Stored items:
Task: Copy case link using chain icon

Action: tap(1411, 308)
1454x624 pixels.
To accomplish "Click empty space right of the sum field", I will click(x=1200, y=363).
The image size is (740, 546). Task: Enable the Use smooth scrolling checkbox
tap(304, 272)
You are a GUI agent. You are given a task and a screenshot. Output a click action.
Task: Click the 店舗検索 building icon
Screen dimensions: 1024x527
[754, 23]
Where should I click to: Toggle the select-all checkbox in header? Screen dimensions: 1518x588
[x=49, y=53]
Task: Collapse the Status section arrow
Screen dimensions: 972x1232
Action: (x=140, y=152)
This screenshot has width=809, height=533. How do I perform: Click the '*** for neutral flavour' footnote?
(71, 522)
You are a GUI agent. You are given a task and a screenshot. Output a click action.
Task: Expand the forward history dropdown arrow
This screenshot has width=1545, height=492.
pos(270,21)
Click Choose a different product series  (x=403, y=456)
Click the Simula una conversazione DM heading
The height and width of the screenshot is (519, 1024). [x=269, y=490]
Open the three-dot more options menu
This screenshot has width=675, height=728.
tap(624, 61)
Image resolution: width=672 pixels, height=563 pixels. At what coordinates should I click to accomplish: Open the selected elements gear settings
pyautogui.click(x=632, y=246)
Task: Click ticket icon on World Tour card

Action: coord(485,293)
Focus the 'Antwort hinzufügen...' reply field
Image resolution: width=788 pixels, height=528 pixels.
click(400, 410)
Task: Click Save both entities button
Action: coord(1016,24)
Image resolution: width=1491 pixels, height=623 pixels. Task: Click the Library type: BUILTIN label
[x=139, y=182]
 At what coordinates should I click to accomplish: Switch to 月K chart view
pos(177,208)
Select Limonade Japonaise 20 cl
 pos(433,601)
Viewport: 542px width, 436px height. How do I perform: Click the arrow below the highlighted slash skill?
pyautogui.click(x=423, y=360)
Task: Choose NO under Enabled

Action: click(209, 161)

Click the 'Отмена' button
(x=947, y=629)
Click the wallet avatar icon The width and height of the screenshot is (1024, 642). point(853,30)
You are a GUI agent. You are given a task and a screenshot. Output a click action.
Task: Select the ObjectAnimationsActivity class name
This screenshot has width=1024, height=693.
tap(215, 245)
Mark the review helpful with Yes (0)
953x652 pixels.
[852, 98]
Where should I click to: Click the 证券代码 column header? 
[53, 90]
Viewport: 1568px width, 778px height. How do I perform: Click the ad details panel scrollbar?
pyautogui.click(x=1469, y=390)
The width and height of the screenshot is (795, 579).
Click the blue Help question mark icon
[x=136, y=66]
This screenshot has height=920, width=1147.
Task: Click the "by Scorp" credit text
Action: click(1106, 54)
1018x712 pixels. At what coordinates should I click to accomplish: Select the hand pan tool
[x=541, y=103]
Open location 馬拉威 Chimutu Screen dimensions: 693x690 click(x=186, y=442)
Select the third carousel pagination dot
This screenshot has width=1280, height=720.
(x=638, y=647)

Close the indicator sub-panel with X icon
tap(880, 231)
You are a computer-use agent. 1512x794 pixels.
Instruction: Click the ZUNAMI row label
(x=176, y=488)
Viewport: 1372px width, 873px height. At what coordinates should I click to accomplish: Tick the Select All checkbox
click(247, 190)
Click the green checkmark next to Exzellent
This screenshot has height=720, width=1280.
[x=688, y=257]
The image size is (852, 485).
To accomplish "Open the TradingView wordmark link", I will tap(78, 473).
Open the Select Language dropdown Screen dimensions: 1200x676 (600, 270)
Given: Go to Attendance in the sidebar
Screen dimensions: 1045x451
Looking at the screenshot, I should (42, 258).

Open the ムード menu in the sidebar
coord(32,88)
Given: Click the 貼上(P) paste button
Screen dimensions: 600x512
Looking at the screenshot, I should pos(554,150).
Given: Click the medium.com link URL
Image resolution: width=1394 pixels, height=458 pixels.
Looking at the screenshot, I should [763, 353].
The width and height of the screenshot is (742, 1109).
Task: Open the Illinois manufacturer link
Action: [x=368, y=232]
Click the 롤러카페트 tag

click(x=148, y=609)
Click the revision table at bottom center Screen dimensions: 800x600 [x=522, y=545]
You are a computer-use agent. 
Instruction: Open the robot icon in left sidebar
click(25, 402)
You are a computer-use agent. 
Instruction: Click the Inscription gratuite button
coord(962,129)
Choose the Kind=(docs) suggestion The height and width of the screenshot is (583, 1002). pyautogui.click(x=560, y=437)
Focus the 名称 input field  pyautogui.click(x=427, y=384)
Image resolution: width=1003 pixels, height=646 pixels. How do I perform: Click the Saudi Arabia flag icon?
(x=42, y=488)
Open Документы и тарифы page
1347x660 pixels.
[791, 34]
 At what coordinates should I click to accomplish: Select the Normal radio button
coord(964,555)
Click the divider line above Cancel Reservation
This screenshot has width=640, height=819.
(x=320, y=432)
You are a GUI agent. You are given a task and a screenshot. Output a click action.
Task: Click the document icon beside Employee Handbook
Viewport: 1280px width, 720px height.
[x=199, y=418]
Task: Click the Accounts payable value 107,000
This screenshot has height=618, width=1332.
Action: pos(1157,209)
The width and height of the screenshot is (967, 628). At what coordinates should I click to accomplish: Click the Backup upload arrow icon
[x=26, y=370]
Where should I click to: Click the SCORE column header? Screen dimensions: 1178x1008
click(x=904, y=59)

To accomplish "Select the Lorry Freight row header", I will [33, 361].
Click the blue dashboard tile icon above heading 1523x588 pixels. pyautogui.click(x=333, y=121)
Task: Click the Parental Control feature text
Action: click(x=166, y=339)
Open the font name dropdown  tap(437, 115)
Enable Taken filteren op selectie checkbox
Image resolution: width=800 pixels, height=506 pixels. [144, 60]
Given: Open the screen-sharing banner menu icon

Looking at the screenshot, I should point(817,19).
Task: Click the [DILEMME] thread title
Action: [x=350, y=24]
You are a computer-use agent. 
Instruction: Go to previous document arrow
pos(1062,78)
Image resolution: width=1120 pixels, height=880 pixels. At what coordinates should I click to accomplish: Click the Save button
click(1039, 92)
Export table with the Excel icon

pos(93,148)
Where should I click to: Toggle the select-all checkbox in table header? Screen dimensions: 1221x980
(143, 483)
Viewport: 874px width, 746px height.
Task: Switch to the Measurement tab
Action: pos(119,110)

--- WHAT THE EXERCISE ASKS ---
A full, exact repeat of the entries above is required.

--- ANSWER TO THE EXERCISE ---
Task: Copy case link using chain icon

Action: tap(1411, 308)
1454x624 pixels.
To accomplish "Click empty space right of the sum field", I will click(x=1200, y=363).
The image size is (740, 546). Task: Enable the Use smooth scrolling checkbox
tap(304, 272)
You are a GUI agent. You are given a task and a screenshot. Output a click action.
Task: Click the 店舗検索 building icon
Screen dimensions: 1024x527
[754, 23]
Where should I click to: Toggle the select-all checkbox in header? Screen dimensions: 1518x588
[x=49, y=53]
Task: Collapse the Status section arrow
Screen dimensions: 972x1232
Action: (x=140, y=152)
This screenshot has width=809, height=533. How do I perform: Click the '*** for neutral flavour' footnote?
(71, 522)
You are a GUI agent. You are given a task and a screenshot. Output a click action.
Task: Expand the forward history dropdown arrow
This screenshot has width=1545, height=492.
pos(270,21)
Click Choose a different product series  (x=403, y=456)
Click the Simula una conversazione DM heading
The height and width of the screenshot is (519, 1024). [x=269, y=490]
Open the three-dot more options menu
This screenshot has width=675, height=728.
tap(624, 61)
Image resolution: width=672 pixels, height=563 pixels. At what coordinates should I click to accomplish: Open the selected elements gear settings
pyautogui.click(x=632, y=246)
Task: Click ticket icon on World Tour card

Action: coord(485,293)
Focus the 'Antwort hinzufügen...' reply field
Image resolution: width=788 pixels, height=528 pixels.
click(400, 410)
Task: Click Save both entities button
Action: coord(1016,24)
Image resolution: width=1491 pixels, height=623 pixels. Task: Click the Library type: BUILTIN label
[x=139, y=182]
 At what coordinates should I click to accomplish: Switch to 月K chart view
pos(177,208)
Select Limonade Japonaise 20 cl
 pos(433,601)
Viewport: 542px width, 436px height. How do I perform: Click the arrow below the highlighted slash skill?
pyautogui.click(x=423, y=360)
Task: Choose NO under Enabled

Action: click(209, 161)

Click the 'Отмена' button
(x=947, y=629)
Click the wallet avatar icon The width and height of the screenshot is (1024, 642). point(853,30)
You are a GUI agent. You are given a task and a screenshot. Output a click action.
Task: Select the ObjectAnimationsActivity class name
This screenshot has width=1024, height=693.
tap(215, 245)
Mark the review helpful with Yes (0)
953x652 pixels.
[852, 98]
Where should I click to: Click the 证券代码 column header? 
[53, 90]
Viewport: 1568px width, 778px height. How do I perform: Click the ad details panel scrollbar?
pyautogui.click(x=1469, y=390)
The width and height of the screenshot is (795, 579).
Click the blue Help question mark icon
[x=136, y=66]
This screenshot has height=920, width=1147.
Task: Click the "by Scorp" credit text
Action: click(1106, 54)
1018x712 pixels. At what coordinates should I click to accomplish: Select the hand pan tool
[x=541, y=103]
Open location 馬拉威 Chimutu Screen dimensions: 693x690 click(x=186, y=442)
Select the third carousel pagination dot
This screenshot has width=1280, height=720.
(x=638, y=647)

Close the indicator sub-panel with X icon
tap(880, 231)
You are a computer-use agent. 1512x794 pixels.
Instruction: Click the ZUNAMI row label
(x=176, y=488)
Viewport: 1372px width, 873px height. At what coordinates should I click to accomplish: Tick the Select All checkbox
click(247, 190)
Click the green checkmark next to Exzellent
This screenshot has height=720, width=1280.
[x=688, y=257]
The image size is (852, 485).
To accomplish "Open the TradingView wordmark link", I will tap(78, 473).
Open the Select Language dropdown Screen dimensions: 1200x676 (600, 270)
Given: Go to Attendance in the sidebar
Screen dimensions: 1045x451
Looking at the screenshot, I should (42, 258).

Open the ムード menu in the sidebar
coord(32,88)
Given: Click the 貼上(P) paste button
Screen dimensions: 600x512
Looking at the screenshot, I should pos(554,150).
Given: Click the medium.com link URL
Image resolution: width=1394 pixels, height=458 pixels.
Looking at the screenshot, I should [763, 353].
The width and height of the screenshot is (742, 1109).
Task: Open the Illinois manufacturer link
Action: [x=368, y=232]
Click the 롤러카페트 tag

click(x=148, y=609)
Click the revision table at bottom center Screen dimensions: 800x600 [x=522, y=545]
You are a computer-use agent. 
Instruction: Open the robot icon in left sidebar
click(25, 402)
You are a computer-use agent. 
Instruction: Click the Inscription gratuite button
coord(962,129)
Choose the Kind=(docs) suggestion The height and width of the screenshot is (583, 1002). pyautogui.click(x=560, y=437)
Focus the 名称 input field  pyautogui.click(x=427, y=384)
Image resolution: width=1003 pixels, height=646 pixels. How do I perform: Click the Saudi Arabia flag icon?
(x=42, y=488)
Open Документы и тарифы page
1347x660 pixels.
[791, 34]
 At what coordinates should I click to accomplish: Select the Normal radio button
coord(964,555)
Click the divider line above Cancel Reservation
This screenshot has width=640, height=819.
(x=320, y=432)
You are a GUI agent. You are given a task and a screenshot. Output a click action.
Task: Click the document icon beside Employee Handbook
Viewport: 1280px width, 720px height.
[x=199, y=418]
Task: Click the Accounts payable value 107,000
This screenshot has height=618, width=1332.
Action: pos(1157,209)
The width and height of the screenshot is (967, 628). At what coordinates should I click to accomplish: Click the Backup upload arrow icon
[x=26, y=370]
Where should I click to: Click the SCORE column header? Screen dimensions: 1178x1008
click(x=904, y=59)

To accomplish "Select the Lorry Freight row header", I will [33, 361].
Click the blue dashboard tile icon above heading 1523x588 pixels. pyautogui.click(x=333, y=121)
Task: Click the Parental Control feature text
Action: click(x=166, y=339)
Open the font name dropdown  tap(437, 115)
Enable Taken filteren op selectie checkbox
Image resolution: width=800 pixels, height=506 pixels. [144, 60]
Given: Open the screen-sharing banner menu icon

Looking at the screenshot, I should point(817,19).
Task: Click the [DILEMME] thread title
Action: [x=350, y=24]
You are a computer-use agent. 
Instruction: Go to previous document arrow
pos(1062,78)
Image resolution: width=1120 pixels, height=880 pixels. At what coordinates should I click to accomplish: Click the Save button
click(1039, 92)
Export table with the Excel icon

pos(93,148)
Where should I click to: Toggle the select-all checkbox in table header? Screen dimensions: 1221x980
(143, 483)
Viewport: 874px width, 746px height.
Task: Switch to the Measurement tab
Action: pos(119,110)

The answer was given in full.